Franz Burda, der „König von Offenburg“, starb am 30. September 1986 mit 83 Jahren. Seine Lebensgeschichte und die Geschichte seines Unternehmens sind ein Lehrstück über 100 Jahre deutsche Geschichte. Franz Burda war – mehr als andere Unternehmer des Jahrhunderts – Kind seiner Zeit. Dass Unternehmer auch eine Sozialverpflichtung haben, war ihm ein Bedürfnis. Die hohen Gewinne der Druckereien in den USA, die sein Sohn dem Vater verschwieg, hätte dieser als unanständig abgelehnt.
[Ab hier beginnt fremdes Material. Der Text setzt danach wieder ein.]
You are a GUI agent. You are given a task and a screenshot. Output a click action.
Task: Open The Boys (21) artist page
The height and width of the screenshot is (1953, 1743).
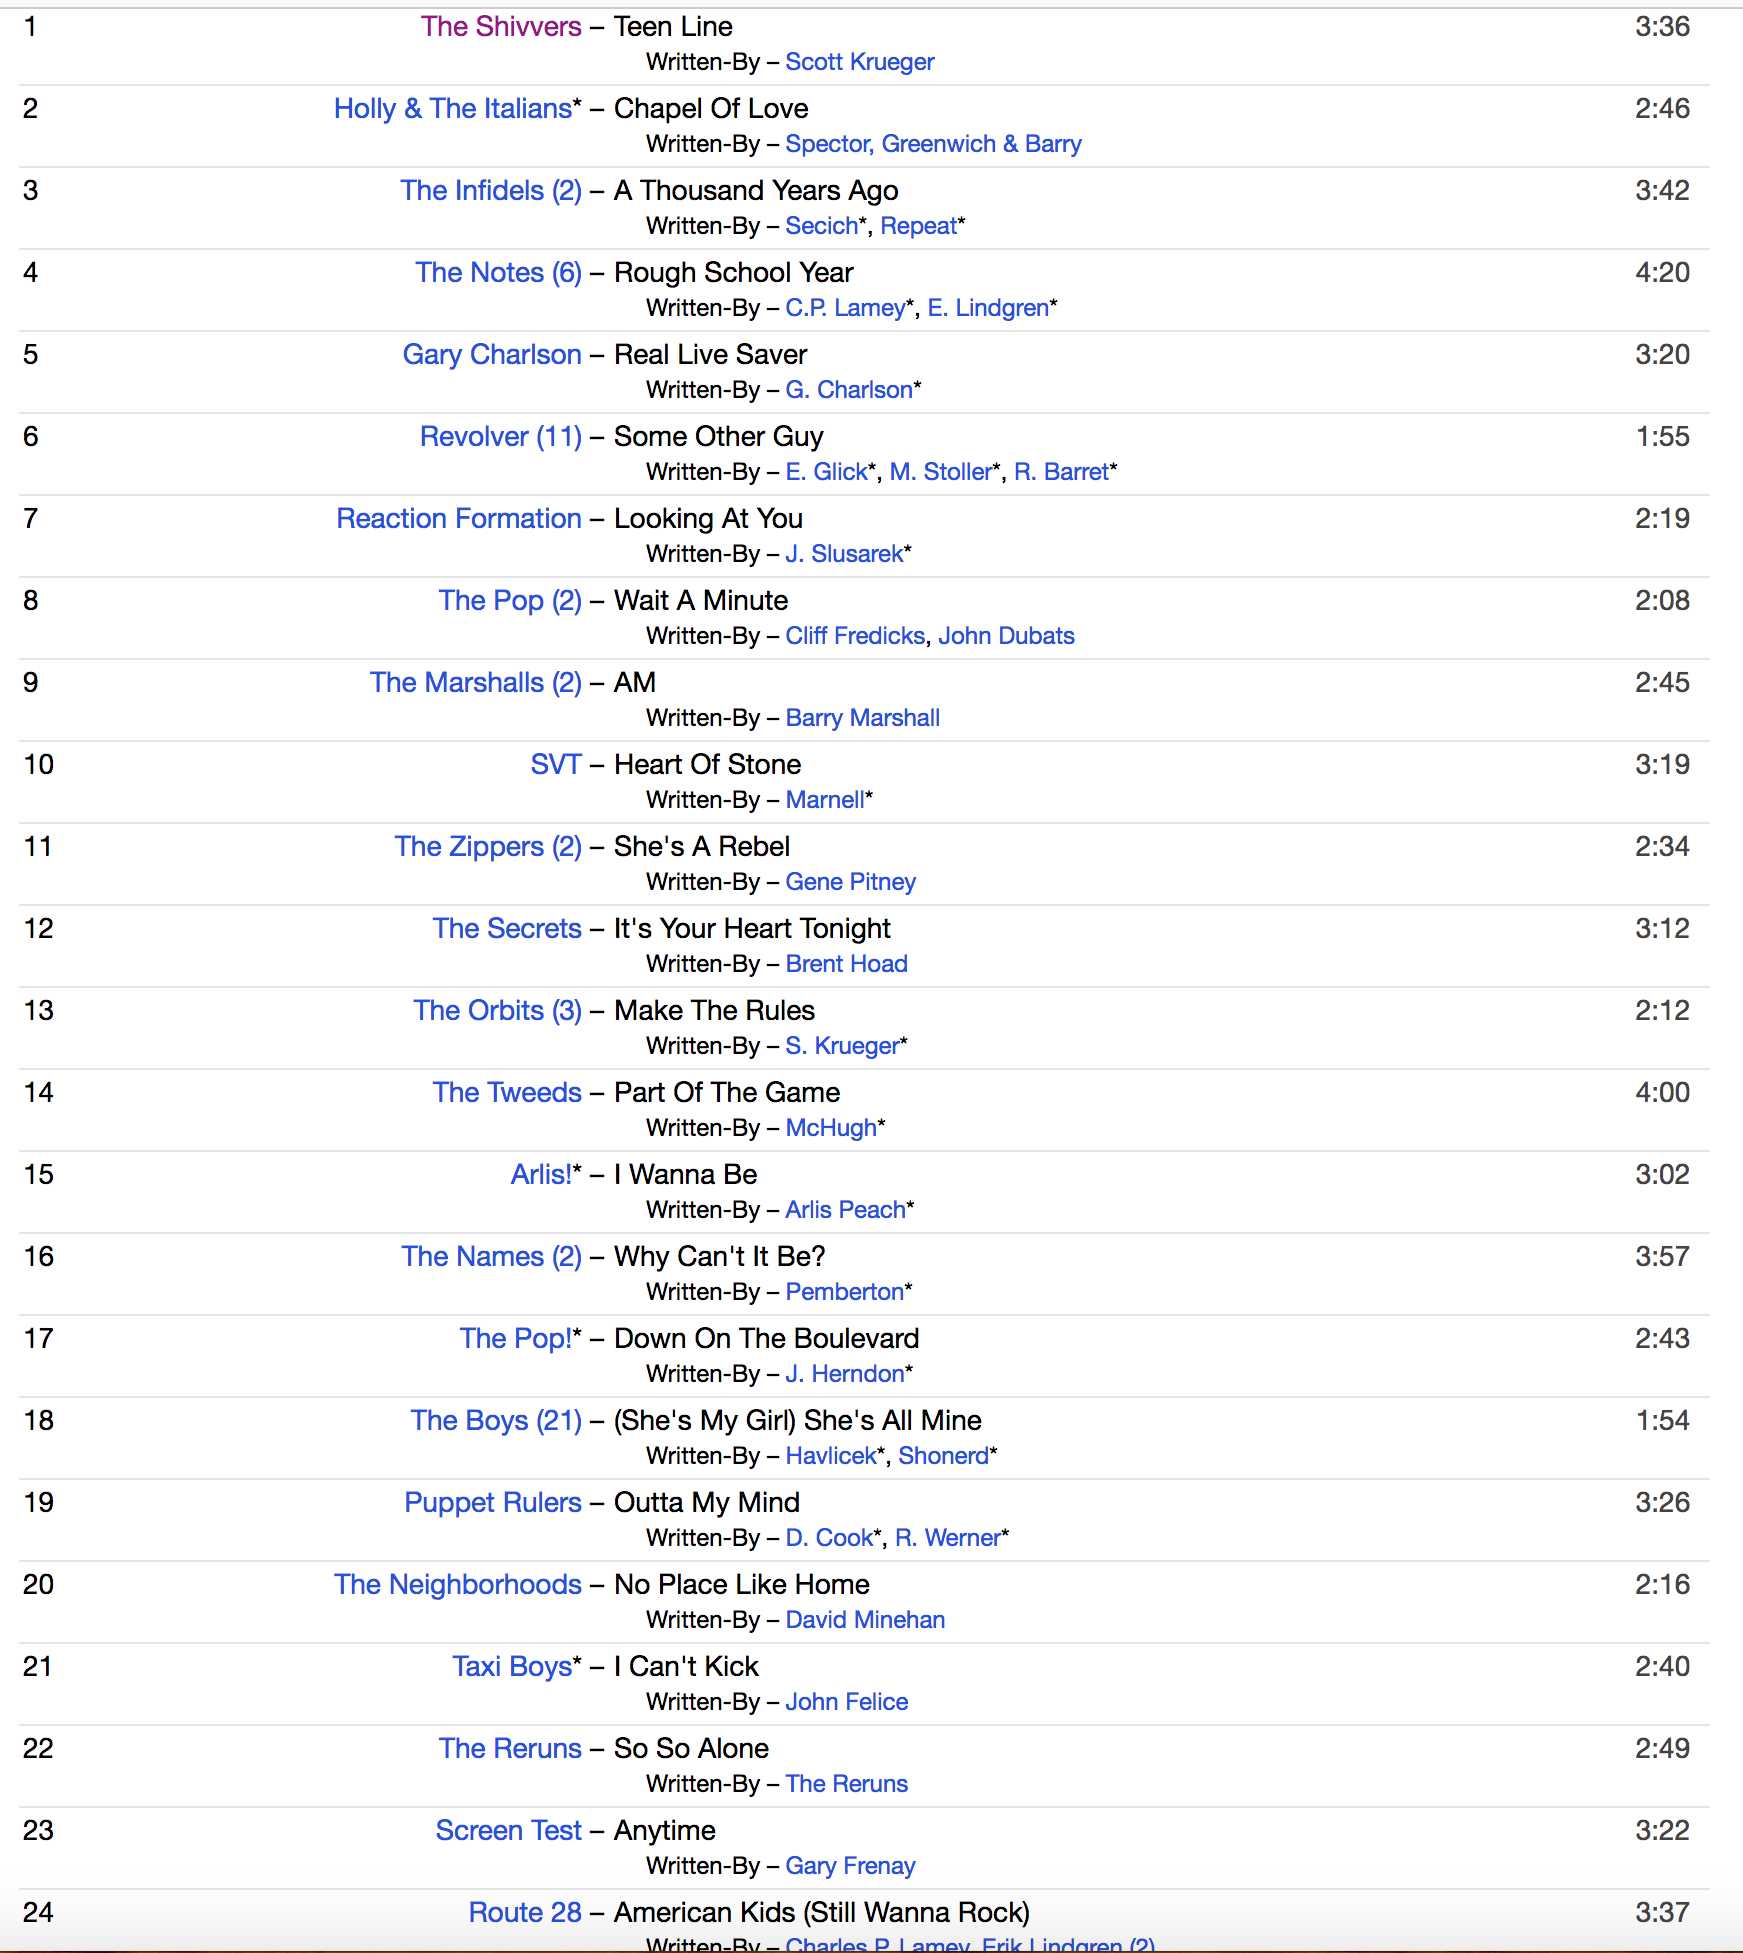496,1421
Als Hubert Burda den Betrieb übernommen und die Berater von McKinsey einlud, das zu tun, was sie tun müssen, weinten die alten Burdianer ihrem alten Chef viele Tränen nach: „Mit dem Senator hätte es das nicht gegeben.“
Aber auch wenn seine Mitarbeiter ihn verehrten, auch wenn der wirtschaftliche Erfolg Franz Burda recht zu geben scheint, es bleibt der Makel, den das Unternehmen stets verschwieg: Franz Burdas Versagen im „Dritten Reich“. Der Patriarch wollte offenbar nicht wahrhaben, dass an das Verhalten eines Unternehmers, Verlegers und Journalisten wie ihn andere Maßstäbe angelegt werden als an Frau Hauptlehrer Metzger.